Nihai tahlilde, çöplerin toplanması stratejik bir konudur. İnternetten tarandığında 7 gün 24 saat farklı özelliklere sahip çöplerin toplandığına ilişkin bilgilere erişilebilmektedir. Kuşkusuz toplama ve değerlendirmede iyi modeli arama, belediyenin büyüklüğü, ekonomisi ve çöpün tipi ile ilgilidir. Çöpün en uygun toplanma saatleri iş giriş-çıkış saatleri dışındaki saatler olarak bilinmektedir. Sabah çok erkenden veya gece toplamak, bazı iş kollarının çöp üretme saatleri içinde ise de, genelde uygun görülmektedir. Bazen saat 9.30 veya 17.40 gibi kent merkezinde önümüzde giden çöp kamyonlarına, kamu hizmeti yaptığı için tahammül edilse de, zamanın uygunluğunun sorgulanması akıllardan geçmiyor değildir.
1998’li yıllarda İzmir Yerel Gündem 21 çalışmaları içinde, Kent Konseyi toplantısında, Almanya’dan bir örnekle çöp toplama çalışması gösterilmişti. Bu bilgilendirmede en çok dikkatimizi çeken, o tarihte çöplerin Almanya’da sabahın çok erken saatlerinde toplanıldığı, halkın sokağa yoğun çıkışları başladığında sabah 8.00 gibi, çöp toplama ekiplerinin idari merkezlerine çoktan döndüğü idi. Şimdilerde tiplerine göre toplama saatleri duraklarda yazıyor. Ülkelerin sosyo-ekonomik, teknik, demografik ve coğrafya koşullarını gözeterek ulusal katı atık yönetimi politikalarını geliştirmelerine ve uygulama stratejilerini günün gelişen ve değişen koşullarına göre hızla gözden geçirerek yeniden yapılandırılması, görülen o ki, önem taşımaktadır. Çöp hizmetlerinde daha çok gece toplamayı tercih, çalışma hakkı içinde, toplam çalışma saatlerini aşmıyorsa, ek bir ücretlendirme gerekmediğinden tercih edilebilir bir yöntemdir.
Bir de halının altına süpürmeler var. Kars ilimizin Ani harabeleri yanında Ani/Ocaklı köylüsü arazi yoluyla 5 km, otoyol ile 15 km yakınında Arpaçay barajı olsa da bu barajdan yararlanamıyor ve hemen hemen 17 km uzaklıktaki Başgedikler bölgesinden su alıyorlar. Oysa arazi yoluyla 5 km uzaklıkta Söğütlü/Ataköy yerleşimindeki (Güllüca mezrası), tarihten beri kullanılagelen debisi yüksek su kaynağı olarak bilinmektedir.
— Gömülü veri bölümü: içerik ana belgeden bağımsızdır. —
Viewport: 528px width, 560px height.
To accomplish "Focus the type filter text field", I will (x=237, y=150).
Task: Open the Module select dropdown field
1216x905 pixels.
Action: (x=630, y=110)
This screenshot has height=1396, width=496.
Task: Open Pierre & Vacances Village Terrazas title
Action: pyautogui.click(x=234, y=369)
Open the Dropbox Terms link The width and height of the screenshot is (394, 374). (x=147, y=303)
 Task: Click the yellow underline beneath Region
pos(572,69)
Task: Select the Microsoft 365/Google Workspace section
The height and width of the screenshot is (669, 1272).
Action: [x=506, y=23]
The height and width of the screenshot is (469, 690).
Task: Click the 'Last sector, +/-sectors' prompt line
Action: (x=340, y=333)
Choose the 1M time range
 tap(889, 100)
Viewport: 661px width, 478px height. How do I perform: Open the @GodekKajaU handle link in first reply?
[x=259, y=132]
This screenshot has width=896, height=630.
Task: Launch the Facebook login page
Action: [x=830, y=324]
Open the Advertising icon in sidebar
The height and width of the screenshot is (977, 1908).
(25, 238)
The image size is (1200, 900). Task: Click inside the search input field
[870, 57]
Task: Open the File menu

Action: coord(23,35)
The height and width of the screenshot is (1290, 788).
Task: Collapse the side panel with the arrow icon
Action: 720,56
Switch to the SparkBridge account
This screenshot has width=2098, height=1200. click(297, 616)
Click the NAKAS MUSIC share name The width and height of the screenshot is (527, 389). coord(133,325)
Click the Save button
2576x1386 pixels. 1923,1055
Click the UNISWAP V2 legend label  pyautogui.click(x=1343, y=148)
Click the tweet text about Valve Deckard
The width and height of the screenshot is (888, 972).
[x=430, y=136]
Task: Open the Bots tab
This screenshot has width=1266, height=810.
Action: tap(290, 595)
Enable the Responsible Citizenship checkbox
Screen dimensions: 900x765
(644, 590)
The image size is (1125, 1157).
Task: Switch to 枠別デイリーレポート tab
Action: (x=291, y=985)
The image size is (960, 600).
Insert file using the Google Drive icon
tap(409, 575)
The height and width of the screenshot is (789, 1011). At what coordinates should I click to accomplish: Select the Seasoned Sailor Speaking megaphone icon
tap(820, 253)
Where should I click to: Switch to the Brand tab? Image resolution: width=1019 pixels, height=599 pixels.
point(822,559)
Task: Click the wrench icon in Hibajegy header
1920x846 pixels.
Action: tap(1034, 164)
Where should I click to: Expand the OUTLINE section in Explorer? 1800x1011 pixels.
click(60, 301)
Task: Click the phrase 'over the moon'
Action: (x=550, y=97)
Son yıllarda bu kaynağın kamu kullanımı ortadan kaldırılarak bloke edildiğine ve yerleşiklerin kaliteli suya erişemediğine 2012 Eylül içinde bölgedeki çalışmalarımız sırasında dikkatimiz çekilmişlerdir. Köylüler kaliteli suya erişimi dava konusu yapsa da, çözümlenebileceğini pek düşünmüyorlar. Politik olarak yabancılaştıkları gibi, artık iyice bıkkınlık getirmişler ki kendilerince bir çözüm geliştirip, İzmir’in Bornova ilçesindeki Doğanlar mahallesini göçle oluşturmuşlar. İyi yönetmek ya da yönetememek derken bu konuları düşünmeden edemiyoruz. Günümüzde, hemen her konunun etki ve tepki ilişkileri ile bağlantılı olduğunun bütünleşik değerlendirilmesi yanında yerel, bölgesel hatta ulusal anlamda önem kazandığı açıkça görülmektedir. Öte yandan değişen iklim koşullarında suyun mülkiyeti ve kamu yararı konusunun, suyun yönetimi stratejisine esas teşkil edecek şekilde, çok yönlü yeniden gözden geçirilmesi, önceki kabullerin raf ömrünün değerlendirilmesi, ertelenemeyecek bir önem taşımaktadır.